By April 21, almost all of the European airspace had been reopened, although airlines cautioned that it would take days or weeks to get back to anything like normal. And there's no guarantee that another eruption and unlucky winds couldn't ground planes again. When Eyjafjallajokull last erupted, beginning in 1821, it continued to do so occasionally for two years. "This sort of eruption is one that's probably going to be on and off for a while," says Davidson. "You could see shutdowns again."

 

If or when that happens, Europe needs to be far better prepared to deal with it. While there's legitimate debate over just how much volcanic ash must be in the air before planes should be grounded, no one should doubt that European authorities were much too slow and uncoordinated in responding to the eruption. The European Union may have one currency, but it has more than 20 airspaces. It took European Travel Ministers five days to arrange a conference call and work out a system for gradually lifting flight restrictions. Long after airlines had done their own test flights and were calling on authorities to reconsider blanket airspace closings, national authorities dragged their feet even as the crisis showed how quickly Europe would flounder without air links. "In the U.S., it'd be like every state in the country having their own traffic controllers and trying to coordinate," says Steve Lott, North American spokesman for the International Air Transport Association. "No one took leadership here." (See the top 10 news stories of 2009.)

 

Americans shouldn't feel too cocky. A major volcanic-ash cloud in the U.S. would wreak economic and logistical havoc on the country, which doesn't even have Europe's train links.
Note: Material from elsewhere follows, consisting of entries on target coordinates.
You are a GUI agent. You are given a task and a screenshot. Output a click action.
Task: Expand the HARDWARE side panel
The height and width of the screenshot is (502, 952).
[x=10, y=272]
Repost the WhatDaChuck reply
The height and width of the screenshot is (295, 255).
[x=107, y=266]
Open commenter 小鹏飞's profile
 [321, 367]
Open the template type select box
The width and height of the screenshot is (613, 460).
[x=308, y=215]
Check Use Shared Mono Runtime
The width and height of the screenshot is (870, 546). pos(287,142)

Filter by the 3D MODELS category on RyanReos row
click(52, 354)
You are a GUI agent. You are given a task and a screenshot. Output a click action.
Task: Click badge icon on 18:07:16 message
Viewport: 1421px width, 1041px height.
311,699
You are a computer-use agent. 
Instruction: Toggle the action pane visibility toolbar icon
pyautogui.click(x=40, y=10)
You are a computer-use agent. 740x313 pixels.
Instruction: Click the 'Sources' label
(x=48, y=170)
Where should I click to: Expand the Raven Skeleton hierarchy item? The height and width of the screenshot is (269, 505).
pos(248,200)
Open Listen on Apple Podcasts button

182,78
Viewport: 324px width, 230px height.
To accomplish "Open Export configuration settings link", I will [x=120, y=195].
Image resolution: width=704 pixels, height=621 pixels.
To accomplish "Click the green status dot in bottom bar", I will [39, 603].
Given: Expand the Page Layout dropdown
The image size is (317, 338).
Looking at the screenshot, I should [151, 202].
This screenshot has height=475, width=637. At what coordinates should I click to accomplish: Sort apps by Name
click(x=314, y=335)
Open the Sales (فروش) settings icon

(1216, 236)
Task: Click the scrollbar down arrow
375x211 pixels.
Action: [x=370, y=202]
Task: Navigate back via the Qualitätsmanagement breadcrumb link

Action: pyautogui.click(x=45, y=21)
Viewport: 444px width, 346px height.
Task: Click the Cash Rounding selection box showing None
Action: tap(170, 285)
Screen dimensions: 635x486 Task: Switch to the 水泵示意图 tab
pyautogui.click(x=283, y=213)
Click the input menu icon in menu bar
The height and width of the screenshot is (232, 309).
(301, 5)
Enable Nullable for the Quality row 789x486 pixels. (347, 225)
And the truth is, our understanding of how volcanic ash works and how it spreads is still limited; scientists can't easily measure how dense a plume really is, nor is there any set limit for how much ash a plane can safely fly through. More research is needed something Louisiana Governor Bobby Jindal, who once famously mocked the federal spending of millions of dollars on volcano monitoring, might want to remember. "If we spend $100 million now, we might actually be able to prevent events that would cost billions," says Benjamin Edwards, head of the earth-sciences department at Dickinson College in Pennsylvania. But there's a deeper lesson to Eyjafjallajokull: the earth can still surprise us. As complicated as our transcontinental supply chains and holidays have become, a single shrug from the planet can disrupt everything and leave us marooned far from home.